At this point, 24 days in, I've cycled 1151 miles. Hard to believe I'm a quarter of the way through my trip. And, I have to say, biking into Yellowstone Park was a highlight. Literally biking through the entrance, paying the fee and cycling the 14 miles to Madison area campground was amazing. It was late afternoon and most cars were leaving the park. After a few miles, I entered into Wyoming! My fourth state.
Cycling thru the Park was a surreal experience. It's so pristine and clean and almost feels like a Disney ride for some strange reason. The animal crossing signs have flashing lights around them and everyone is driving super slow to get a chance to see wildlife. The benefit of being on a bicycle is that you're quiet, see more wildlife as a result of being slower, have a better view of everything and well, it's just plain cooler to see it this way! I got to Madison Campground, which was full, but never for bikers/hikers. I paid my $6.80 and was shown the biker/hiker site, the food storage containers (black bear country) and met two guys- from Germany and cycling from Miami to Missoula. They are almost finished and in fact, I gave them my ACA map for West Yellowstone to Missoula. They offered to give me cash for it, however, they are doing me a benefit by taking something I don't have to carry anymore! They were thrilled and we sat by the fire talking late into the night.

On a different note, wanted to point out that every 3 days or so, I'm wearing a bike jersey that was designed by my ex-husband Jered, but tells of Meg Berte's cancer story. Meg was the daughter of one if my mom's best friends. Meg was a few years older than I was, however, we ice skated together and sometimes had play dates together. Meg was ahead of me in HS, obviously, but I always knew what was going on with the Berte kids (Tom, Ben and Sira too).

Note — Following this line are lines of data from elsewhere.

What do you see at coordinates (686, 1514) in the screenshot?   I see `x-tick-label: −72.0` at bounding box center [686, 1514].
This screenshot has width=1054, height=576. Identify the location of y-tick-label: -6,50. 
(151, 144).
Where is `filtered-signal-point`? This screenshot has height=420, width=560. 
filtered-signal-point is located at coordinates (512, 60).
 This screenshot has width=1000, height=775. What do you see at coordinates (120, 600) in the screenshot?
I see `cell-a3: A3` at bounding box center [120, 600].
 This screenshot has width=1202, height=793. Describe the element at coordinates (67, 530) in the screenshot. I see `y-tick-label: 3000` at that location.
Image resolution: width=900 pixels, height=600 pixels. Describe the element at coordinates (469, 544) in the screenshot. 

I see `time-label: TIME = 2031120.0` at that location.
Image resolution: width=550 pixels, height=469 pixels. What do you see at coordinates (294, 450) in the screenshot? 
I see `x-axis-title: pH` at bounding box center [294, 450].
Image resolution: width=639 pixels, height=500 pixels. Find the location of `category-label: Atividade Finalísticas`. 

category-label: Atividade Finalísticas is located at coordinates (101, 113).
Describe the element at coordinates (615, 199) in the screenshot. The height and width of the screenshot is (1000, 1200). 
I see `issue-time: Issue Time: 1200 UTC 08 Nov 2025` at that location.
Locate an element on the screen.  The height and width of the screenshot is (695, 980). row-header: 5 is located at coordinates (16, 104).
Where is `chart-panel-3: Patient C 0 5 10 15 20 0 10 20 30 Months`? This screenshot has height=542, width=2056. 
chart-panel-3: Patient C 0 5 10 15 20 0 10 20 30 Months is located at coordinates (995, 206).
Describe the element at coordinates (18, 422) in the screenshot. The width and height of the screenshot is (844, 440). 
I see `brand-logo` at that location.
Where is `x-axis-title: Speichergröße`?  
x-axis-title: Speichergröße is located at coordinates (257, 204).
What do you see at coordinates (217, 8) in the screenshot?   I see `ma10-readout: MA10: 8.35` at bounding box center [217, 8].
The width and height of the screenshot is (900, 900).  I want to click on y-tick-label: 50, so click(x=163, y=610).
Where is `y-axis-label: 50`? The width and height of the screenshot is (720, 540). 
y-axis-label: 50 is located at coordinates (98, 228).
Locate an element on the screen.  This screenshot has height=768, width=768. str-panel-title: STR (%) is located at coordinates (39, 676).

Meg was diagnosed with Hodgkins Lymphoma when she was 23 years old. She was treated at NYC's Sloan-Kettering Cancer Center. She went through aggressive treatment that left her with only 35% lung capacity. She was in remission for 12 years before succumbing to a lung infection due to her lungs being compromised. To read this extraordinary story of Meg, go to :

During her remission, Meg was selected to join Lance Armstrong in 2005 and bicycle across the country for the Tour of Hope, his ride across America to bring awareness to cancer research.When Meg found out she was selected, she asked Jered to design her a bike jersey. We happened to be in NYC and met with Meg one sunny afternoon. She relayed her survivor story to Jered and from there he designed her shirt. The 52 was her clinical trial number, a hornet on the front is what she named her bicycle years prior. Hope, research and family were words of inspiration for her and are within cell-like forms. An anatomical figure is on the front with a star at the heart. An abstract map of the Tour of Hope route from San Diego to Washington DC is on the back. She wore this jersey and we printed many more for her friends and family. I got one that year as well.

I brought this jersey (I'm wearing it in Wyoming sign photo) because Meg lived life similar to me. Our spirits seemed alike in many ways. Everyday I wear her jersey on this trip, I think of her. And I think of her entire family and the extreme loss they've had over the past few years. We never know when our last day may be. Tell people you love, you love them. Be honest. Put yourself out there. Challenge yourself. If tomorrow is my last day, I can say I've lived life. And I've challenged myself while fulfilling a huge goal.

A host that I stayed with recently wrote me to say he's been following my blog. I want to share what he wrote because it fits here. "Jess, please accept my humble appreciation for reminding me what a blessing it is to be alive and to be grateful for what I have, versus what I want. And for reminding me that, like you, with my bike, I have the blessing of 1. Helping Mother Earth heal (one less car) and 2. to be able to become closer to her and better appreciate her beauty. Wishing you days filled with serenity and beauty... And just enough challenge to keep you strong."